The warmer months bring not only spring flowers and summer barbeques but also hidden household dangers. Many people are unaware of the many toxic and potentially fatal household plants and foods that frequent our homes. Below are just a few dangers for your pets to avoid:

  • Lillies: Cause acute kidney damage and failure in cats. All parts of the plant are toxic and the cat potentially only needs to eat a mouthful to become sick.
  • Onions/Garlic: Either of these foods can cause life threatening anaemia and liver damage in your dog or cat. Onions are particularly bad and can cause anaemia if consumed in any form i.e. cooked, raw, dehydrated, etc.
  • Chocolate: Causes many signs of illness including vomiting, diarrhoea, fever, inco-ordinated gate, increased drinking and urination, and eventually heart rhythm irregularities, laboured breathing, seizures, coma and death. Cocoa powder and cooking chocolate are the most toxic varieties but your pet may just as easily become ill after eating milk chocolate.

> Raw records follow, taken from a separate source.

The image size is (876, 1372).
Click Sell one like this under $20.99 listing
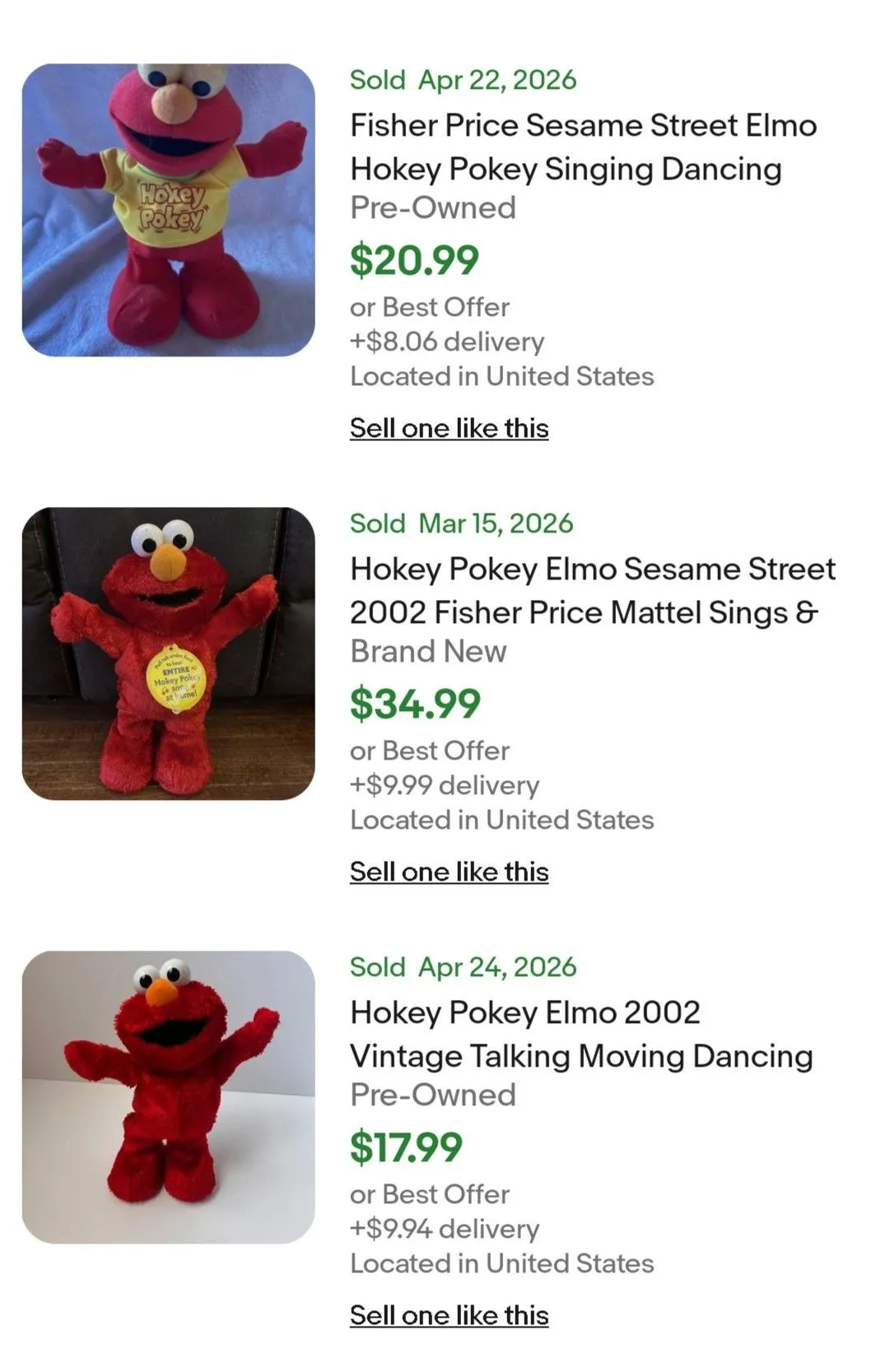450,428
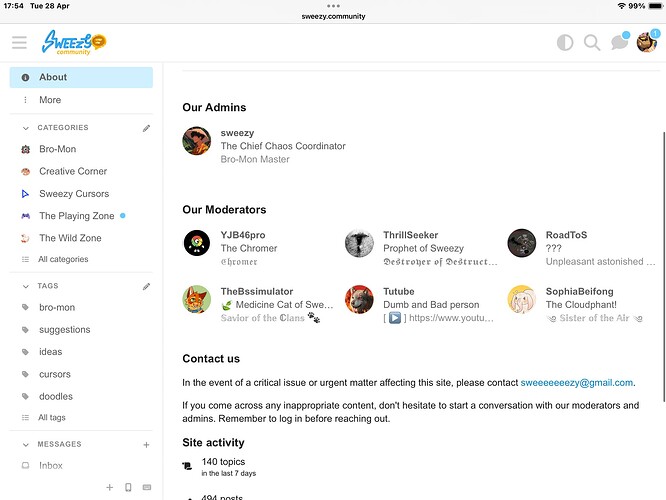Collapse the Tags section
666x500 pixels.
25,286
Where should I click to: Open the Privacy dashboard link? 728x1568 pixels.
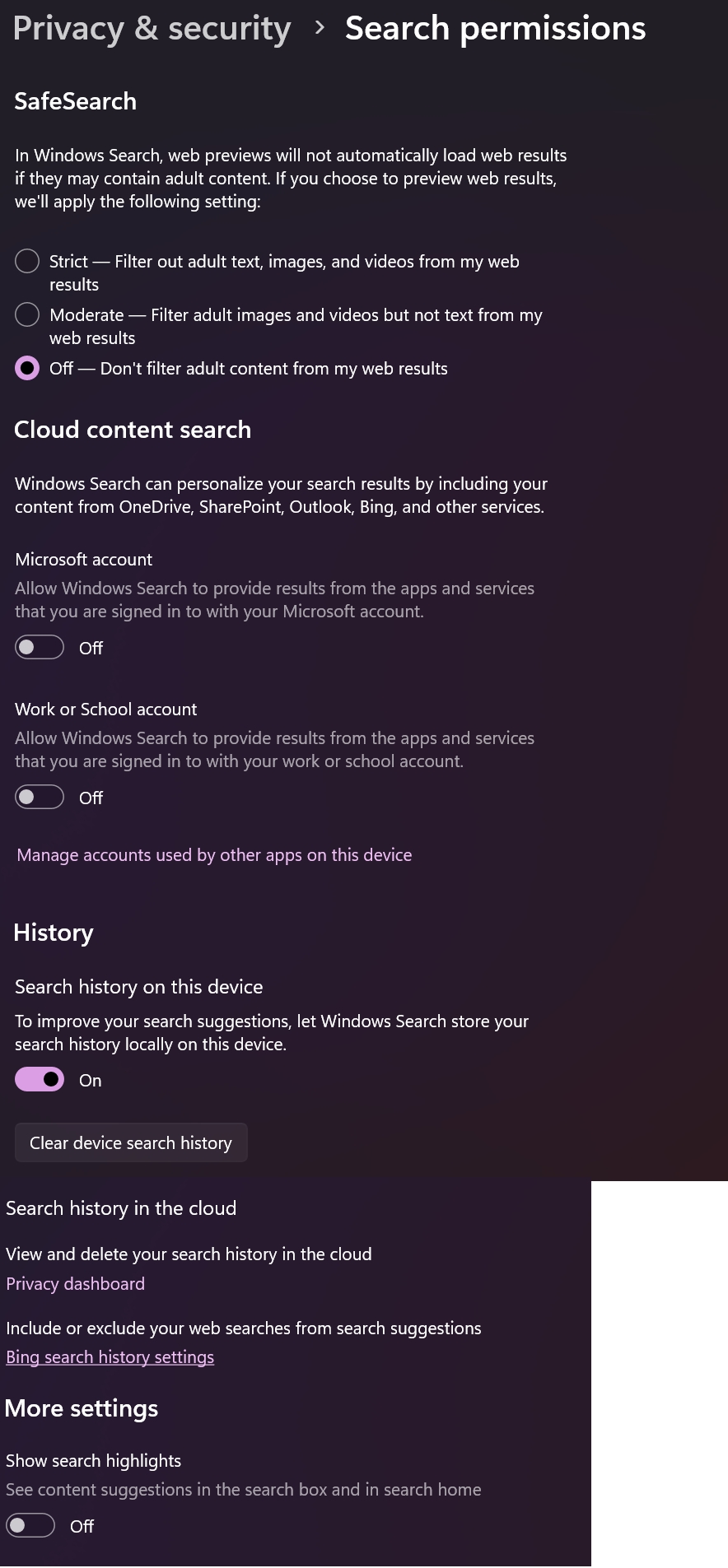tap(75, 1284)
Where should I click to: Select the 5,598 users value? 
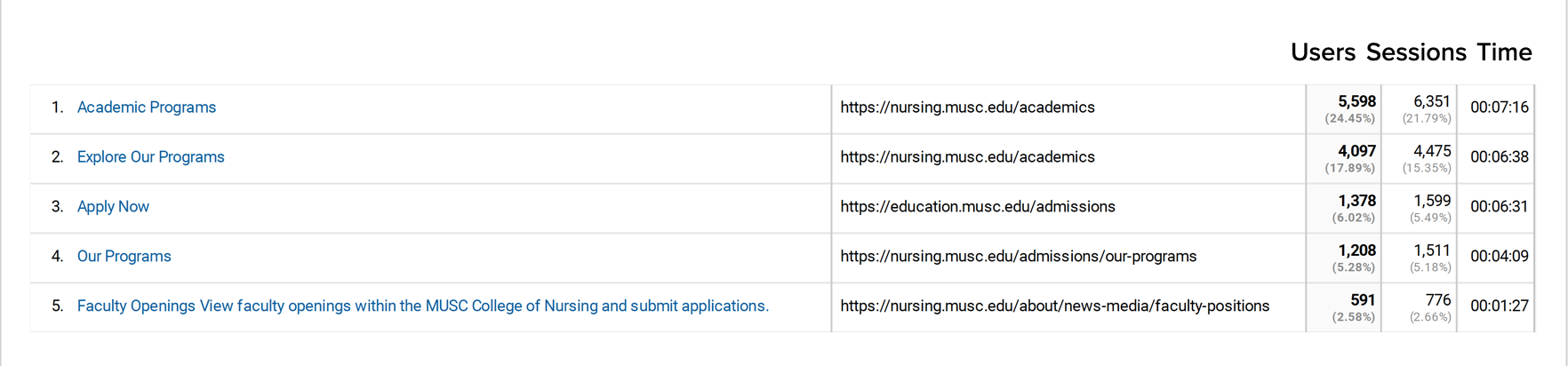coord(1356,102)
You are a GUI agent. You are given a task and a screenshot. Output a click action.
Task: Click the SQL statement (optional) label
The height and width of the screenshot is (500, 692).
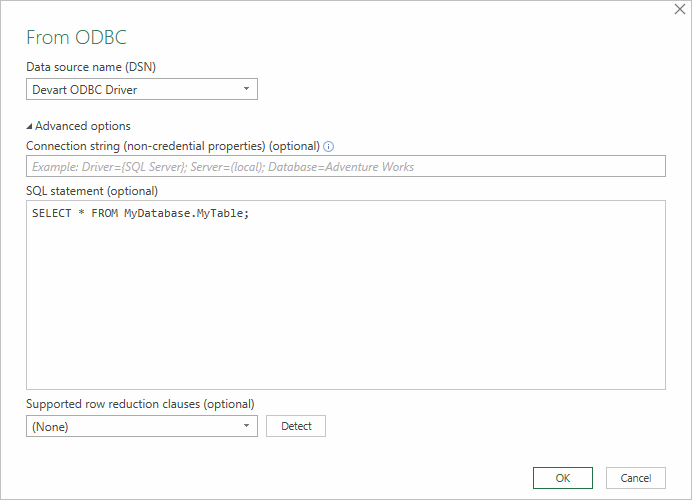pyautogui.click(x=92, y=190)
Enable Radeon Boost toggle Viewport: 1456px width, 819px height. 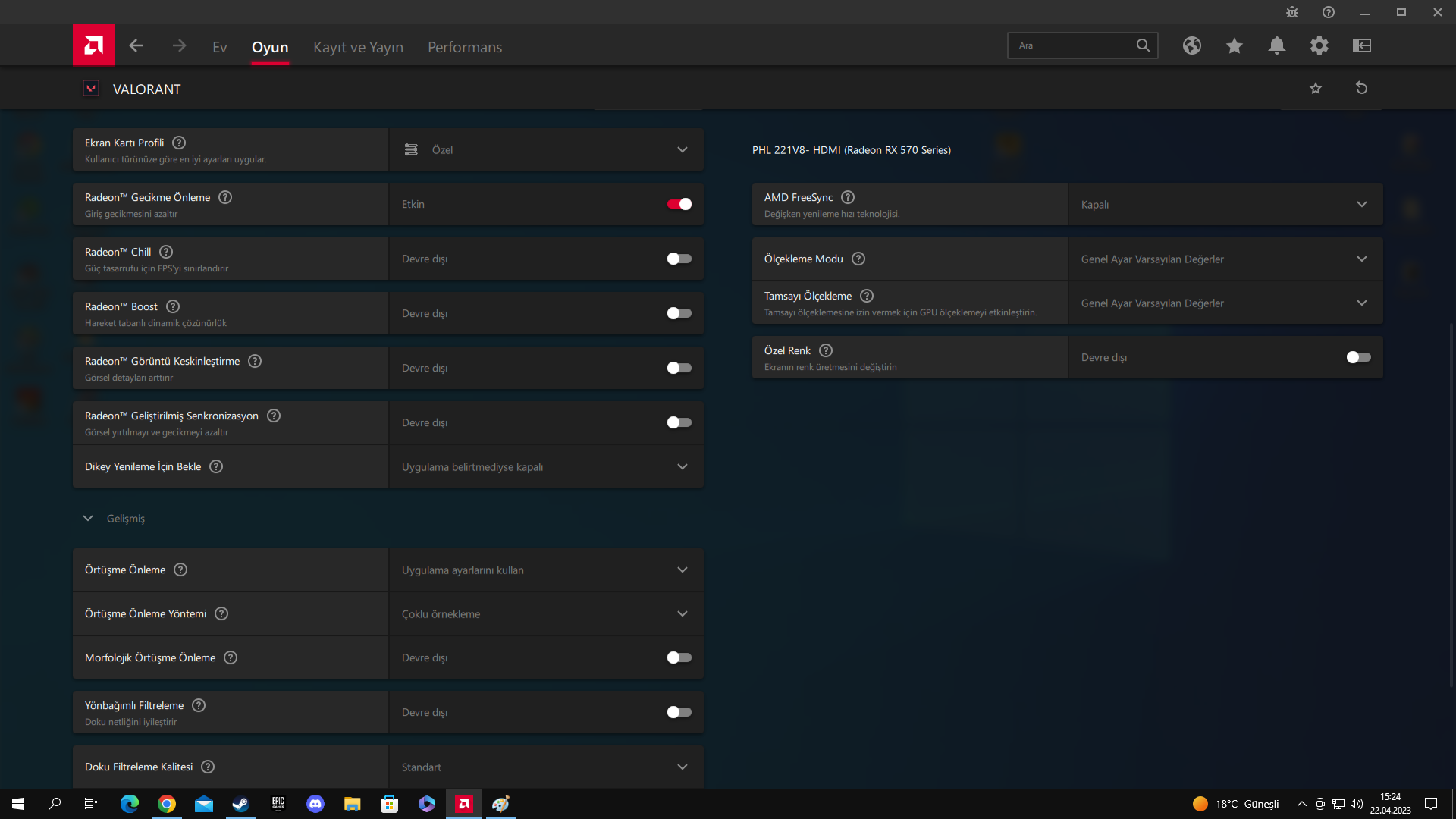679,313
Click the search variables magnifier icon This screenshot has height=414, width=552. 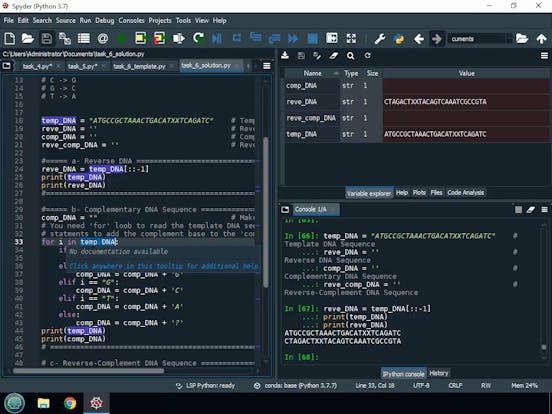pos(350,56)
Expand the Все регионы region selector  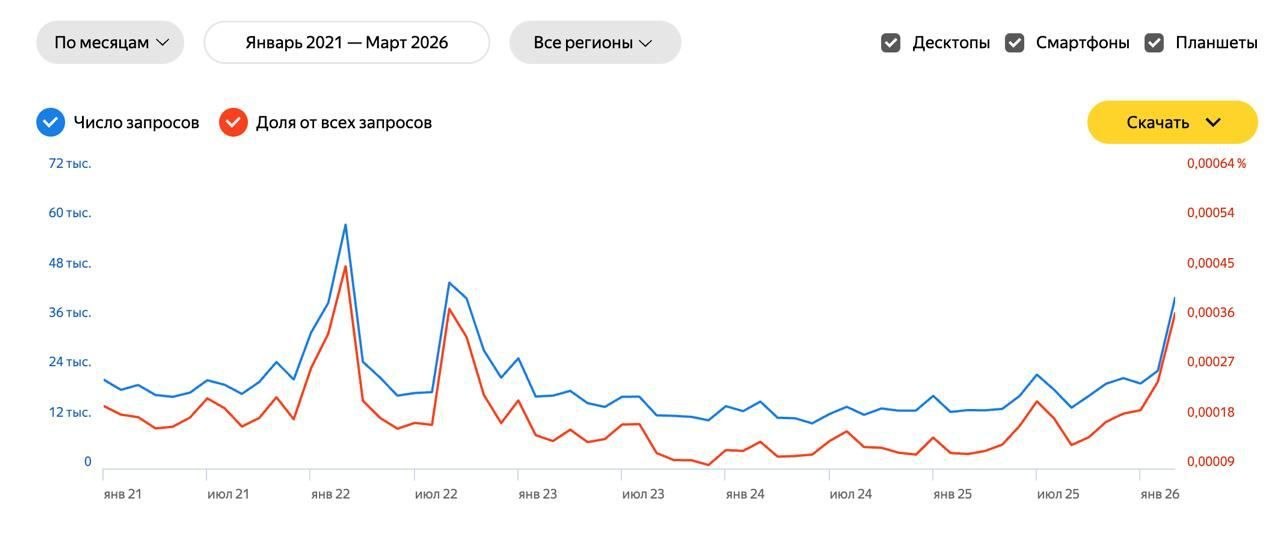[594, 43]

  • Grapes/Raisins/Sultanas: Cause vomiting and diarrhoea and ultimately kidney failure and death. The number of grapes that need to be consumed varies between individuals and may be as little as one grape or as many as a pound of grapes. Furthermore, dogs that have eaten grapes before without consequence can suddenly become affected after consumption.
  • Macadamia Nuts: Cause vomiting, depression, and temporary muscle weakness/ paralysis. Again, the amount that needs to be consumed to cause illness varies between individuals. Macadamias also commonly cause gastro-intestinal blockages requiring surgery to remove the lodged nut.
  • Avocado: Affects predominantly rodents, livestock (including horses), guinea-pigs, rabbits and caged birds. Causes damage to the heart which can lead to subsequent difficulty in breathing, cyanosis and death. At lower doses it has the potential to cause a sterile mastitis in lactating animals. Essentially any part of the plant can be toxic.
  • Paracetamol (e.g. Panadeine): Many people are unaware that most human medications are unsuitable and potentially dangerous to their pets. Cats lack the enzyme necessary to metabolise paracetamol and if ingested this drug blocks the bloods ability to carry oxygen and ultimately leads to organ failure and death.

These common household items and their potential danger to your pets health highlight the importance of securing drugs and food items as well as refraining from ‘spoiling’ your pets with table scraps and human food. By avoiding these harmful items your pet will be able to enjoy the warmer months and longer days with you.